Saplings cast branches low enough that I must push them from my face lest they catch my eye or cheek, but I am otherwise focused on walking up the steep grade that is the hill upon which my home rests.
People do not often consider the fact that Chattanooga rests in the foothills of the Appalachian Mountains. These foothills rarely possess the sheer cliffs of their cousins to the west, but their grades and inclines are as severe.
Personally, I hate them for the views they obstruct rather than those they present, but they are my home all the same ... and they have taught me.
The limbs I push out of my way are pliant yet resilient, while some of the older trees are as tough as iron, taller and thicker than the rest.
They are much akin to people, like the public I serve. I walk amongst them, ignoring most, but helping the ones in need that might be weighed down by some other force or peril.
I have seen this forest many times, yet I have rarely seen its trees.
I have seen death many times and in many ways. It’s forms are varied and sometimes defy category. I see those forms in the neatly packaged instances that I am called upon to view, to investigate and judge—but not to take home with me.
Last weekend it hit home in a way that has never struck me in the years I’ve served these mountains, these people. Death struck at my father’s house, and despite the signs and my ever present pessimism, I never saw it coming.
This wasn’t a horrific instance I was called into and forced to communicate with the freshly bereaved; I was the victim. I was the one who would seek answers after officials left the house. I was the one left to cry, instead of the one giving reassuring pats on the backs to the grieving. I was the one left with the aftermath instead of the one with the next call for service.
How is it that people prepare for such events, much less survive them? It’s terrible, but it’s real. And so am I.
Every object found, every familiar sound heard, every familiar smell drove it back home, but it was never the same. My dad, like so many others, was simply not supposed to be gone, as were the fathers of those I served in unnumbered calls before.
I just know that as I walk this forest, amongst its strongest saplings and youthful trees, now and again I come upon a giant one, a Sequoia amongst the oaks, and I drink in its magnificence as I both approach and observe it from afar. For I know that no matter how mighty the tree, one day it too must fall, and it will do so with a mighty crash that will shake the earth.
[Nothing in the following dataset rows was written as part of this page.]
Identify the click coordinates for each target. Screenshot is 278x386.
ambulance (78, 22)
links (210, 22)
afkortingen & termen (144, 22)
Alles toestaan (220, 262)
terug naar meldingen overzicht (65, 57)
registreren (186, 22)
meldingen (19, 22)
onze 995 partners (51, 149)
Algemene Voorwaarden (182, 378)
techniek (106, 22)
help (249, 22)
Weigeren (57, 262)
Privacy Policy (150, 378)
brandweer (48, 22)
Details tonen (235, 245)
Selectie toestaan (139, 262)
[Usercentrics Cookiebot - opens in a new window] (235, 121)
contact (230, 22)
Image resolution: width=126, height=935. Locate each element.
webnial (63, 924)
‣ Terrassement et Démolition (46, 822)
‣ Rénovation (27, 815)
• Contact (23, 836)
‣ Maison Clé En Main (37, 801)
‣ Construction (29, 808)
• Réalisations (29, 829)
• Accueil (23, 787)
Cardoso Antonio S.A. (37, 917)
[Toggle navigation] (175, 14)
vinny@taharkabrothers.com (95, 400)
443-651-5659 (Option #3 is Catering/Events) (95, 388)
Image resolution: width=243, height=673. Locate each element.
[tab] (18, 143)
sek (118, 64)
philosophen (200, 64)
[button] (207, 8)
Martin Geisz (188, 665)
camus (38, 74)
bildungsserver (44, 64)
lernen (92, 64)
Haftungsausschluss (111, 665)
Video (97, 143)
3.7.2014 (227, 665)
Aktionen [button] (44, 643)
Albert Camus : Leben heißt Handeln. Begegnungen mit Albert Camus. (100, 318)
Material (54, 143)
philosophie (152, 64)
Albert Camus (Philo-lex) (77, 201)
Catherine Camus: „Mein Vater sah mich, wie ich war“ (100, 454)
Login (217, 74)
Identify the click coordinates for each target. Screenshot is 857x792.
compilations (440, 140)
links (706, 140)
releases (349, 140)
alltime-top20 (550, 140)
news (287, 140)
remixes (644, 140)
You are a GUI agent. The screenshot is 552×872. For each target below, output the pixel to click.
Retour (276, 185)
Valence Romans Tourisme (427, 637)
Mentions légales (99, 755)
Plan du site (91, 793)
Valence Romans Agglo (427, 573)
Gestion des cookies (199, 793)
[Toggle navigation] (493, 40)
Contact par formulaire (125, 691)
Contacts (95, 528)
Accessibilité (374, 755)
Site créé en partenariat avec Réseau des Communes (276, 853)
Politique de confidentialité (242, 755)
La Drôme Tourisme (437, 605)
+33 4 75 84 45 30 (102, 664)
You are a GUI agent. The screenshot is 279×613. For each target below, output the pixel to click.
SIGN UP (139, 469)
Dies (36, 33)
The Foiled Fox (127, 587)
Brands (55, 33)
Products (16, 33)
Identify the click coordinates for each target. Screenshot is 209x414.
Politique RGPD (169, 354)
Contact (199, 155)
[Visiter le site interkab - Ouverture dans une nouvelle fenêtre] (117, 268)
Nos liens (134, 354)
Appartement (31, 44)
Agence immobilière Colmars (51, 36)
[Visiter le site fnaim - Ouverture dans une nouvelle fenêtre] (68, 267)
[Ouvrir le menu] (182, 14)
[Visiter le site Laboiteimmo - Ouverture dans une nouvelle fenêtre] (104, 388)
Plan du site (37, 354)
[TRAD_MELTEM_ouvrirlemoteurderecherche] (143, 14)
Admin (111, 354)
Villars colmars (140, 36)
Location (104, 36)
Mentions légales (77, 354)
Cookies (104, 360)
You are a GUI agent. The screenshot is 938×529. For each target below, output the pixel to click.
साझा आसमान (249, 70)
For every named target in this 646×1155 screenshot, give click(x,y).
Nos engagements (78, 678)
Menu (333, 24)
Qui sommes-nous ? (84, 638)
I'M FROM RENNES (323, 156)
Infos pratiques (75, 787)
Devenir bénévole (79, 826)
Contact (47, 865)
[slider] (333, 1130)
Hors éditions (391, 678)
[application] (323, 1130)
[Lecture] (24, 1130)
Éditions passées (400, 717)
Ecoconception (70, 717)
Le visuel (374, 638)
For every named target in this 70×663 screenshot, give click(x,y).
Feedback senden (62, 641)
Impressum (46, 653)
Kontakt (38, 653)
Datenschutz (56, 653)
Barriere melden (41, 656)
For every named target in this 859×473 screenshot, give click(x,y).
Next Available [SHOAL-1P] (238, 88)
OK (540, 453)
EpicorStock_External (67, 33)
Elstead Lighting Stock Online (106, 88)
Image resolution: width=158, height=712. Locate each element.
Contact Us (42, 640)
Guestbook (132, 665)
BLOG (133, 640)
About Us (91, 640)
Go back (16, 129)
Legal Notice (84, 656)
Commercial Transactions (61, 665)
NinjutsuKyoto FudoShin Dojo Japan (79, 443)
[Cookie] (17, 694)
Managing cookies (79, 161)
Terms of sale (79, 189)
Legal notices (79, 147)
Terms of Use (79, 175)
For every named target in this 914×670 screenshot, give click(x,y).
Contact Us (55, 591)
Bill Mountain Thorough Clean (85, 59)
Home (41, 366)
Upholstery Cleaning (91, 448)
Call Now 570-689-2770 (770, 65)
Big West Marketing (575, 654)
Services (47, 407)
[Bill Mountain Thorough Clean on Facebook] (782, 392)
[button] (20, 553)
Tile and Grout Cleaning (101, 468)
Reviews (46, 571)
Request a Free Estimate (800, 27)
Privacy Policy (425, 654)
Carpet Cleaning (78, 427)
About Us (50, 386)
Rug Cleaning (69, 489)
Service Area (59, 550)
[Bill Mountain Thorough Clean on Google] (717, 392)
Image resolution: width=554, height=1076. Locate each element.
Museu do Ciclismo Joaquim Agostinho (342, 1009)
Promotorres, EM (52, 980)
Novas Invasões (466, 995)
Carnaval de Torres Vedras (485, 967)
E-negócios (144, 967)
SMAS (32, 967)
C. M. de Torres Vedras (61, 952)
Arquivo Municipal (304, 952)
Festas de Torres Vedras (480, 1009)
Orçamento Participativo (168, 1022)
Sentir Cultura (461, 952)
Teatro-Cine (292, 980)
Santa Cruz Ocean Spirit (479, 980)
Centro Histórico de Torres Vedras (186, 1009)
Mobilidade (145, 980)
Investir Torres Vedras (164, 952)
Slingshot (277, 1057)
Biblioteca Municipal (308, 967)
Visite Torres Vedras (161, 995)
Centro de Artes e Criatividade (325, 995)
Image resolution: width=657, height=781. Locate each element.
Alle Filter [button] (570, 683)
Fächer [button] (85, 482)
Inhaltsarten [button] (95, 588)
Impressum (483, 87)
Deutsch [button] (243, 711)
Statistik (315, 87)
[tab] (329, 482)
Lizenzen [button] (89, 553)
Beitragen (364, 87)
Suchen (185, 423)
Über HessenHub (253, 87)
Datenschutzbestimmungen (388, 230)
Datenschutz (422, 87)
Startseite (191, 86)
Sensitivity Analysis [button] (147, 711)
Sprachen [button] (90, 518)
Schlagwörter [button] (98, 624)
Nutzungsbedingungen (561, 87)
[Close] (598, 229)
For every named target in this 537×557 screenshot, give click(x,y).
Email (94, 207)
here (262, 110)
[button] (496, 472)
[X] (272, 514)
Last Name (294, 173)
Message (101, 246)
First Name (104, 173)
Such a tree has crashed for me, and its trembling will reverberate for quite some time in my life. I will adjust, as all young saplings do. But the forest will not be the same.
Light shall be cast differently and nature will adjust where it nests and holds its stores. The world around it will move on and survive, but the falling of that tree and the earth it pierces with its branches will leave a crater that shall not soon be filled in.
In the absence of its shadow I, too, shall flourish and grow into a giant in my own right, if I am lucky. But I will never forget that I am but a seed of a once even greater specimen from whom my roots now take nourishment. And I, too, shall one day fall to make room for more. But until then, I shall weep and mourn the loss of a giant until we are both one again, nourishing yet another young seed that shall grow in the spaces we once occupied for such a brief time.